Task requirements:
Copy out the entries from the line containing "You are a computer-use" through the line containing "Action: pyautogui.click(x=159, y=830)", both included, substituting "assistant" for "agent" and leaving everything else as it is.

Provided entries:
• • •

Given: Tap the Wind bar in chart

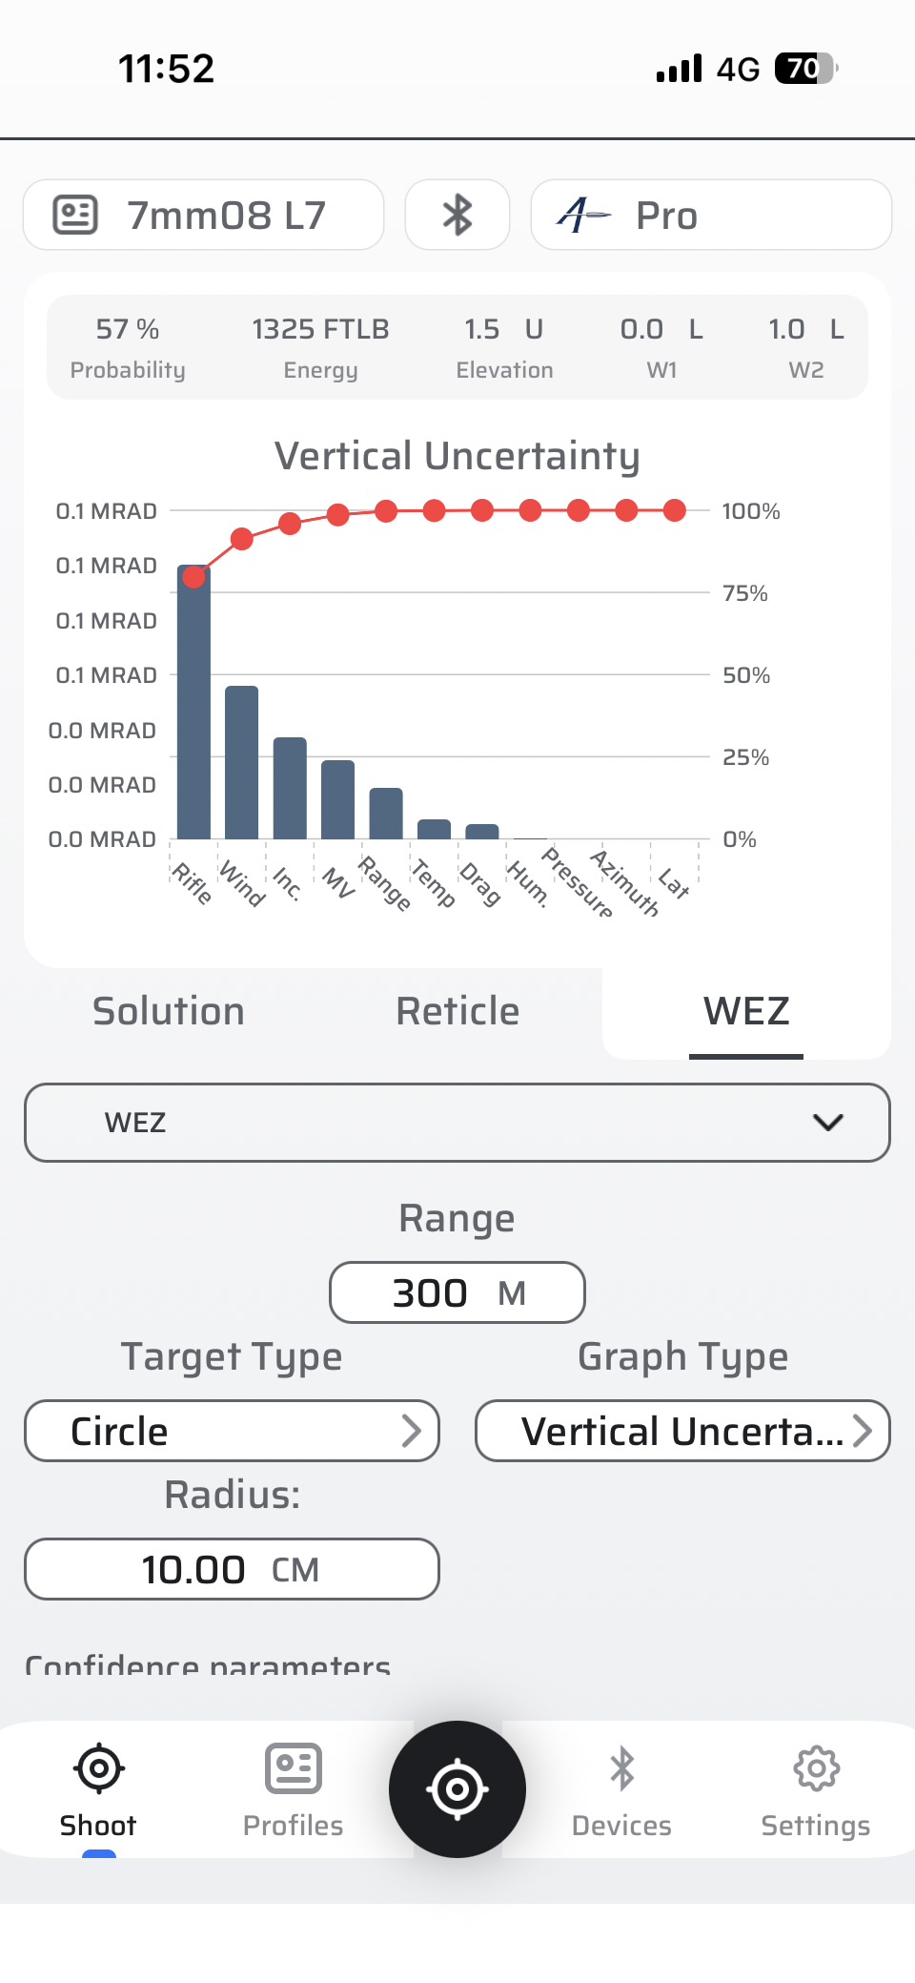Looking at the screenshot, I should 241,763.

• • •

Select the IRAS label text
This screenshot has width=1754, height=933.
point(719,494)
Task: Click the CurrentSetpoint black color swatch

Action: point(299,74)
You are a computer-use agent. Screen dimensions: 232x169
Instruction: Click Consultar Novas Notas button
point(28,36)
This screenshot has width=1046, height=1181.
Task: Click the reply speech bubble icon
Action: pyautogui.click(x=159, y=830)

• • •

Finished exercise:
You are a computer-use assistant. Screen dimensions: 232x169
Instruction: Click Consultar Novas Notas button
point(28,36)
This screenshot has width=1046, height=1181.
Task: Click the reply speech bubble icon
Action: pyautogui.click(x=159, y=830)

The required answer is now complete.